Mengapa Berpolitik Harus Melalui PKB?

Redaksi | Kamis, 05/12/2024 12:05 WIB
Mengapa Berpolitik Harus Melalui PKB? Lepi Ali Firmansyah (foto istimewa)

Oleh: Lepi Ali Firmansyah*

RADARBANGSA.COM - Jika menilik hasil Pilpres dan Pileg 2024, serta konstelansi pemerintahan Presiden Prabowo saat ini, nyata sudah jika Partai Kebangkitan Bangsa (PKB) merupakan salah satu aktor politik utama di Indonesia yang menggabungkan nilai-nilai keislaman, modernitas, dengan ideologi kebangsaan. 
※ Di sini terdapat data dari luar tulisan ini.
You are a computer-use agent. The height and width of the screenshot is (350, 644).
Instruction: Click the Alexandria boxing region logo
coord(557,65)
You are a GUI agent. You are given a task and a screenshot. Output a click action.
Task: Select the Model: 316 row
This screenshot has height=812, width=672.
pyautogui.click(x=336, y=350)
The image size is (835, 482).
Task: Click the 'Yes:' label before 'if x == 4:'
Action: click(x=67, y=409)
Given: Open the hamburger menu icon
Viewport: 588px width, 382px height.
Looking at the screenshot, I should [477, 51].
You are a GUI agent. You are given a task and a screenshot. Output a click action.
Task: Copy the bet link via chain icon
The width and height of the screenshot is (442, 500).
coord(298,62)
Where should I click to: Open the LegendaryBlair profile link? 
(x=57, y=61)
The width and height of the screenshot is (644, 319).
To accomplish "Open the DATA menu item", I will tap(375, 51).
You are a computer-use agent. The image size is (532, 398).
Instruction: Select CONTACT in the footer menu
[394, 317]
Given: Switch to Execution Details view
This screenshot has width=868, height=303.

Didirikan tahun 1998 sebagai bagian transisi demokrasi pasca-Orde Baru, PKB berakar tradisi Nahdlatul Ulama (NU), organisasi Islam terbesar Indonesia. Dengan ideologi inklusif dan moderat, PKB tidak hanya berfungsi sebagai representasi politik NU, tetapi juga sebagai penjaga nilai-nilai kebersamaan dalam kehidupan berbangsa dan bernegara.
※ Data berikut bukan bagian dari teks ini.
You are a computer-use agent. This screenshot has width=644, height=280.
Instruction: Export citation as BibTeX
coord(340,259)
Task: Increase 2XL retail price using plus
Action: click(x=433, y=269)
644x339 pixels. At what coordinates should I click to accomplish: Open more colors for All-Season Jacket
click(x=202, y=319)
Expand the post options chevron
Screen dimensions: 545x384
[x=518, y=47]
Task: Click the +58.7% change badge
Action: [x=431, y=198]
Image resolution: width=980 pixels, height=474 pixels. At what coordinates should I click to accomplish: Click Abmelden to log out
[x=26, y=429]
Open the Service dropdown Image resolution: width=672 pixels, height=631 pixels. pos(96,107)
Merujuk Edward Shils (1975), keberhasilan suatu sistem politik modern tergantung kemampuannya mengintegrasikan tradisi lokal ke dalam kerangka modernitas. Dalam konteks Indonesia, PKB memegang peran unik sebagai jembatan antara tradisi Islam pesantren dan dinamika politik modern. 

Melalui tradisi Aswaja (Ahlussunnah wal Jamaah), PKB menjunjung tinggi nilai-nilai moderasi, toleransi, dan keberagaman. Dalam sentuhan Ketum Muhaimin Iskandar, hal ini diperkaya dengan memadukan spirit Aswaja ini ke dalam opsi pertai terbuka. Yang semula terkonsentrasi terutama di Jawa Timur dan Jawa Tengah, maka opsi tersebut meluas ke seluruh Indonesia dan tak hanya untuk warga NU.  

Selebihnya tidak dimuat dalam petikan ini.